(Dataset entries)
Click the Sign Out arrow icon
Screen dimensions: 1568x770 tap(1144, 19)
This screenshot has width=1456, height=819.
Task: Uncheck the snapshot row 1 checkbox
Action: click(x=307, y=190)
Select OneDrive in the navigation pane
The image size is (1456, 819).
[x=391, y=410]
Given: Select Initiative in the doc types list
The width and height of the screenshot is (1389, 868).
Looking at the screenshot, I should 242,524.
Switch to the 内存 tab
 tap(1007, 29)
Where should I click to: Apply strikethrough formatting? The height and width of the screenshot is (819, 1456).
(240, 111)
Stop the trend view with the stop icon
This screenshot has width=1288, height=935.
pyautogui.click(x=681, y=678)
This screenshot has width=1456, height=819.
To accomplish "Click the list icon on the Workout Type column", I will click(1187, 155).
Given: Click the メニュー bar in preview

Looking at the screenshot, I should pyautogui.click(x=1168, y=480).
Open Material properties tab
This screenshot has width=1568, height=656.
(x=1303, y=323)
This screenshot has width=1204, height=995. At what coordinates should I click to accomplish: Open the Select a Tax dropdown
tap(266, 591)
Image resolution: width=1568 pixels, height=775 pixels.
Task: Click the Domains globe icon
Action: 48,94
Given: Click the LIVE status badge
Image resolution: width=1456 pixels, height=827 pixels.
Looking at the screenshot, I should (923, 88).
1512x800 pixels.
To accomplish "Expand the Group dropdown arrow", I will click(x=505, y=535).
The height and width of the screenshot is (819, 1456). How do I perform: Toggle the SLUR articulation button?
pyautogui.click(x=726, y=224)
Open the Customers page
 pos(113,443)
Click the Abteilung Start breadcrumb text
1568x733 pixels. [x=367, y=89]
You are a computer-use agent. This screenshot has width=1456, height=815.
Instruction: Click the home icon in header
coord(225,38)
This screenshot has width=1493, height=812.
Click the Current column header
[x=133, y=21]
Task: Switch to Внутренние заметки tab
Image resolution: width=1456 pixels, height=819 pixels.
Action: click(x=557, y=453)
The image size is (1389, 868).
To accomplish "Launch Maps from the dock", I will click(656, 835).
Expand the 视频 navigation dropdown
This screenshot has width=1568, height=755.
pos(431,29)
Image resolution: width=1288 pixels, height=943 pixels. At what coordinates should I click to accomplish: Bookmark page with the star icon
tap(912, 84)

Exercise objective
The entries above must be retyped exactly, down to the last character.

Task output
Click the Sign Out arrow icon
Screen dimensions: 1568x770 tap(1144, 19)
This screenshot has width=1456, height=819.
Task: Uncheck the snapshot row 1 checkbox
Action: click(x=307, y=190)
Select OneDrive in the navigation pane
The image size is (1456, 819).
[x=391, y=410]
Given: Select Initiative in the doc types list
The width and height of the screenshot is (1389, 868).
Looking at the screenshot, I should 242,524.
Switch to the 内存 tab
 tap(1007, 29)
Where should I click to: Apply strikethrough formatting? The height and width of the screenshot is (819, 1456).
(240, 111)
Stop the trend view with the stop icon
This screenshot has width=1288, height=935.
pyautogui.click(x=681, y=678)
This screenshot has width=1456, height=819.
To accomplish "Click the list icon on the Workout Type column", I will click(1187, 155).
Given: Click the メニュー bar in preview

Looking at the screenshot, I should pyautogui.click(x=1168, y=480).
Open Material properties tab
This screenshot has width=1568, height=656.
(x=1303, y=323)
This screenshot has width=1204, height=995. At what coordinates should I click to accomplish: Open the Select a Tax dropdown
tap(266, 591)
Image resolution: width=1568 pixels, height=775 pixels.
Task: Click the Domains globe icon
Action: 48,94
Given: Click the LIVE status badge
Image resolution: width=1456 pixels, height=827 pixels.
Looking at the screenshot, I should (923, 88).
1512x800 pixels.
To accomplish "Expand the Group dropdown arrow", I will click(x=505, y=535).
The height and width of the screenshot is (819, 1456). How do I perform: Toggle the SLUR articulation button?
pyautogui.click(x=726, y=224)
Open the Customers page
 pos(113,443)
Click the Abteilung Start breadcrumb text
1568x733 pixels. [x=367, y=89]
You are a computer-use agent. This screenshot has width=1456, height=815.
Instruction: Click the home icon in header
coord(225,38)
This screenshot has width=1493, height=812.
Click the Current column header
[x=133, y=21]
Task: Switch to Внутренние заметки tab
Image resolution: width=1456 pixels, height=819 pixels.
Action: click(x=557, y=453)
The image size is (1389, 868).
To accomplish "Launch Maps from the dock", I will click(656, 835).
Expand the 视频 navigation dropdown
This screenshot has width=1568, height=755.
pos(431,29)
Image resolution: width=1288 pixels, height=943 pixels. At what coordinates should I click to accomplish: Bookmark page with the star icon
tap(912, 84)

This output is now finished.